| WHAT YOU WILL DO |
Copy out all of the data below with no alterations.

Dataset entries
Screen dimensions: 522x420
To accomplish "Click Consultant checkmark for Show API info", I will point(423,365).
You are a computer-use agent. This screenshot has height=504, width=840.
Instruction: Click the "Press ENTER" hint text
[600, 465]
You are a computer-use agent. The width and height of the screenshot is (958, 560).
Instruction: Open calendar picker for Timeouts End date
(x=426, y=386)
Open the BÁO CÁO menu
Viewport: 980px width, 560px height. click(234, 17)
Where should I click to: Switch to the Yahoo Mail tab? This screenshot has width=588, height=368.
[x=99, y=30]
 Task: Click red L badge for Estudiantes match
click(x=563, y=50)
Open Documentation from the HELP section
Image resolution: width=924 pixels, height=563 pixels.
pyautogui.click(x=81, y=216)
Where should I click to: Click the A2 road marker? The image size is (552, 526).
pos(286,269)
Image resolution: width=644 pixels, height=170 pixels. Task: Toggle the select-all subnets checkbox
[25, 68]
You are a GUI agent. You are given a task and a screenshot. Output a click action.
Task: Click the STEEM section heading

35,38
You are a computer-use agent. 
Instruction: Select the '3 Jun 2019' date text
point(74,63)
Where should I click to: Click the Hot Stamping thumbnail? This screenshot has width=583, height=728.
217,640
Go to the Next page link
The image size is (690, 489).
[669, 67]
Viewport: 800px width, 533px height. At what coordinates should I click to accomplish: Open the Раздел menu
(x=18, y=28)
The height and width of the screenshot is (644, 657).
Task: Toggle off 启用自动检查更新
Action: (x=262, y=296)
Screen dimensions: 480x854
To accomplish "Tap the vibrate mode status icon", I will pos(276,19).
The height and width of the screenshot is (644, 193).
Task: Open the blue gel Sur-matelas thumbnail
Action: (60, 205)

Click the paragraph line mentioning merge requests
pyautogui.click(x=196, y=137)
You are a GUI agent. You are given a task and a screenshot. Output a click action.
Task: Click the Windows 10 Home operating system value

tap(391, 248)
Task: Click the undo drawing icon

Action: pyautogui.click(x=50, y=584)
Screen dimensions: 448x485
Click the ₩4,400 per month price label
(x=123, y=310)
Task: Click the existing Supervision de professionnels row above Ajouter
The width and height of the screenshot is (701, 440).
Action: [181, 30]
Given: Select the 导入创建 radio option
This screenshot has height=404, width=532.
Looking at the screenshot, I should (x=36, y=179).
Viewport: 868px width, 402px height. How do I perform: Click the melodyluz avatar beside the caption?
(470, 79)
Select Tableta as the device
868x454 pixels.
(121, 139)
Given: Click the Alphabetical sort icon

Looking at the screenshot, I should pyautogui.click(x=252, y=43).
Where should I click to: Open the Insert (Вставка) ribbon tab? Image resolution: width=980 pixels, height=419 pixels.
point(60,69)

| EXPECTED OUTPUT |
Screen dimensions: 522x420
To accomplish "Click Consultant checkmark for Show API info", I will point(423,365).
You are a computer-use agent. This screenshot has height=504, width=840.
Instruction: Click the "Press ENTER" hint text
[600, 465]
You are a computer-use agent. The width and height of the screenshot is (958, 560).
Instruction: Open calendar picker for Timeouts End date
(x=426, y=386)
Open the BÁO CÁO menu
Viewport: 980px width, 560px height. click(234, 17)
Where should I click to: Switch to the Yahoo Mail tab? This screenshot has width=588, height=368.
[x=99, y=30]
 Task: Click red L badge for Estudiantes match
click(x=563, y=50)
Open Documentation from the HELP section
Image resolution: width=924 pixels, height=563 pixels.
pyautogui.click(x=81, y=216)
Where should I click to: Click the A2 road marker? The image size is (552, 526).
pos(286,269)
Image resolution: width=644 pixels, height=170 pixels. Task: Toggle the select-all subnets checkbox
[25, 68]
You are a GUI agent. You are given a task and a screenshot. Output a click action.
Task: Click the STEEM section heading

35,38
You are a computer-use agent. 
Instruction: Select the '3 Jun 2019' date text
point(74,63)
Where should I click to: Click the Hot Stamping thumbnail? This screenshot has width=583, height=728.
217,640
Go to the Next page link
The image size is (690, 489).
[669, 67]
Viewport: 800px width, 533px height. At what coordinates should I click to accomplish: Open the Раздел menu
(x=18, y=28)
The height and width of the screenshot is (644, 657).
Task: Toggle off 启用自动检查更新
Action: (x=262, y=296)
Screen dimensions: 480x854
To accomplish "Tap the vibrate mode status icon", I will pos(276,19).
The height and width of the screenshot is (644, 193).
Task: Open the blue gel Sur-matelas thumbnail
Action: (60, 205)

Click the paragraph line mentioning merge requests
pyautogui.click(x=196, y=137)
You are a GUI agent. You are given a task and a screenshot. Output a click action.
Task: Click the Windows 10 Home operating system value

tap(391, 248)
Task: Click the undo drawing icon

Action: pyautogui.click(x=50, y=584)
Screen dimensions: 448x485
Click the ₩4,400 per month price label
(x=123, y=310)
Task: Click the existing Supervision de professionnels row above Ajouter
The width and height of the screenshot is (701, 440).
Action: [181, 30]
Given: Select the 导入创建 radio option
This screenshot has height=404, width=532.
Looking at the screenshot, I should (x=36, y=179).
Viewport: 868px width, 402px height. How do I perform: Click the melodyluz avatar beside the caption?
(470, 79)
Select Tableta as the device
868x454 pixels.
(121, 139)
Given: Click the Alphabetical sort icon

Looking at the screenshot, I should pyautogui.click(x=252, y=43).
Where should I click to: Open the Insert (Вставка) ribbon tab? Image resolution: width=980 pixels, height=419 pixels.
point(60,69)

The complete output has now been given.